A Machine Learning-Derived Immune-Related Prognostic Model Identifies PLXNA3 as a Functional Risk Gene in Colorectal Cancer

Hanzhang Lyu^1,2Song Wang³Guodong Guo^1,2Weiteng Lin^1,2Chenshen Huang^2*Hong Chen²Chao Xu²Liming Liu^4*Qi Huang^3*Fangqin Xue^2*

• ¹Shengli Clinical Medical College of Fujian Medical University, Fujian Provincial Hospital, Fuzhou, China
• ²Fuzhou University Affiliated Provincial Hospital, Fuzhou University School of Medicine, Fuzhou, China
• ³Tongji Hospital Affiliated to Tongji University, Shanghai, China
• ⁴Shanghai Jing'an District Shibei Hospital, Shanghai, China

Colorectal Cancer (CRC) remains a leading cause of cancer-related mortality, characterized by substantial interpatient heterogeneity and limited effective prognostic biomarkers.
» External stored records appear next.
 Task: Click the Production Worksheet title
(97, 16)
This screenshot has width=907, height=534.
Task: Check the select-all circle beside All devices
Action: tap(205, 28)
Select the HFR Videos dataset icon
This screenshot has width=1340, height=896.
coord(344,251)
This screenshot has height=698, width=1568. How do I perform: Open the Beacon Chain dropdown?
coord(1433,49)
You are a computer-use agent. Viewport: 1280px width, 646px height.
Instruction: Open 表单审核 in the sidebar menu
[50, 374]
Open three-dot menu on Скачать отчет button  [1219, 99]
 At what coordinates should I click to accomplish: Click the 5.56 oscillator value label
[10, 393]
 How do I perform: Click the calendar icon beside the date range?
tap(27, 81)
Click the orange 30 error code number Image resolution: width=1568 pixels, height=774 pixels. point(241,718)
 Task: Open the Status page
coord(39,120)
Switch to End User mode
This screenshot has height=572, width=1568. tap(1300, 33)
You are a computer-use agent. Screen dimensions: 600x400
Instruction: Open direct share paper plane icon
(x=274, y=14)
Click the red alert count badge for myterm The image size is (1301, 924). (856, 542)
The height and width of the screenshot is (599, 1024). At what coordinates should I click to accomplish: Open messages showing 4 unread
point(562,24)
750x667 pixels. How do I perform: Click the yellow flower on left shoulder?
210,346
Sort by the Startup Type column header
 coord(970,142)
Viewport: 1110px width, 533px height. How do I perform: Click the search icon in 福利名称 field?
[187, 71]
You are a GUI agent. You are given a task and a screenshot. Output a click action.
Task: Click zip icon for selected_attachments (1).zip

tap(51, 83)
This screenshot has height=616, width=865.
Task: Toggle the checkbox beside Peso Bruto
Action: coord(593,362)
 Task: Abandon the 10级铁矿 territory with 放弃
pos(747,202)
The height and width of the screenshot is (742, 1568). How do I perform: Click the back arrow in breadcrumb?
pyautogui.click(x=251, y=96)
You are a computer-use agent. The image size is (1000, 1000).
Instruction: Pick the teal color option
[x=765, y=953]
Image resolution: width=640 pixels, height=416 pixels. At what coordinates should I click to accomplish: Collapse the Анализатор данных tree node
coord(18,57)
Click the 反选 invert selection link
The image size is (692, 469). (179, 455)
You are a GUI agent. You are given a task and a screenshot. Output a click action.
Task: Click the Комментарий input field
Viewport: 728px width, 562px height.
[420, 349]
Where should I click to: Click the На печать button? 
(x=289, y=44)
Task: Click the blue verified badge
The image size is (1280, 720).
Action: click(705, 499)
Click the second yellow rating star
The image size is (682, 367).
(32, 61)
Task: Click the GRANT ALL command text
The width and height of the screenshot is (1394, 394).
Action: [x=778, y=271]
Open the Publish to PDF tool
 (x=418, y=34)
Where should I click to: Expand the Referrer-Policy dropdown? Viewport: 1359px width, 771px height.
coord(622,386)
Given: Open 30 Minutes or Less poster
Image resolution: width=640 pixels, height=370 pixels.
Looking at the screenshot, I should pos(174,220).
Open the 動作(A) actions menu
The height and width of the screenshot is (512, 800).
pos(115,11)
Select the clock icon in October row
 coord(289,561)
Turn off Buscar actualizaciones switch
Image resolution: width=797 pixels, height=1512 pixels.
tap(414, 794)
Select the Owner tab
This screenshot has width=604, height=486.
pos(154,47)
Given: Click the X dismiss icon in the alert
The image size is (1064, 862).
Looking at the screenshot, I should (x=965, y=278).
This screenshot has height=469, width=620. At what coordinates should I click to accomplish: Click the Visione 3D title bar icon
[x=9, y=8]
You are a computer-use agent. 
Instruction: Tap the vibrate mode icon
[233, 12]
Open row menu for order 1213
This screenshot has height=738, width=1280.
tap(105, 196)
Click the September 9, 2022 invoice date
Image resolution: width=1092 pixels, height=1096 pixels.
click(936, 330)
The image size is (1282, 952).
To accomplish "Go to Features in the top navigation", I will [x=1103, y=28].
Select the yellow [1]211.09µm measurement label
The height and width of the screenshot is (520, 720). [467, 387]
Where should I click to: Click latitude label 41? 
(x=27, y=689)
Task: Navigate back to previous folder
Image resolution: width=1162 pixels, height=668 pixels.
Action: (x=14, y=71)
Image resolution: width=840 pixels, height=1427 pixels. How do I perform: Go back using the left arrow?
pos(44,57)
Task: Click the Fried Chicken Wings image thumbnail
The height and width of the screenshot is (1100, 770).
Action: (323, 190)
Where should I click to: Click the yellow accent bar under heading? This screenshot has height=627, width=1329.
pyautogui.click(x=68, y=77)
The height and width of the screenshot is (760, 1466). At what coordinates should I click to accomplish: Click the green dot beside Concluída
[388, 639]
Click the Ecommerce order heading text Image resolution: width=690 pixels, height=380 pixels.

To address this gap, we constructed a robust prognostic model by integrating over 100 machine learning algorithms-such as LASSO, CoxBoost, and StepCox-based on transcriptomic and clinical data from The Cancer Genome Atlas (TCGA) and Gene Expression Omnibus (GEO) cohorts. Plexin-A3(PLXNA3) emerged as a top risk gene within the ensemble model, which achieved strong predictive performance, surpassing conventional clinical indicators. Multi-omics validation confirmed PLXNA3's prognostic relevance. Spatial and single-cell transcriptomics demonstrated their enrichment in malignant epithelial regions and negative association with immune cell infiltration, particularly CD8⁺ T cells and plasma cells. Transcription factor (TF) and microRNA (miRNA) correlation analyses revealed potential upstream regulators of PLXNA3 linked to tumor stemness and immune suppression. Functional enrichment indicated its association with cell cycle, DNA damage repair, and interferon signaling pathways. Immunohistochemistry (IHC) confirmed PLXNA3 overexpression in tumor tissues and its correlation with nodal metastasis. Moreover, drug sensitivity profiling and Connectivity Map (CMap) analysis identified potential compounds, including imatinib, MS-275 and fasudil, capable of reversing PLXNA3-driven transcriptional programs. In summary, this study identifies PLXNA3 as a novel immune-related biomarker in colorectal cancer and elucidates its multifaceted role in tumor progression, immune evasion, and therapeutic resistance. These findings provide a foundation for incorporating PLXNA3 into precision oncology frameworks for gastrointestinal malignancies.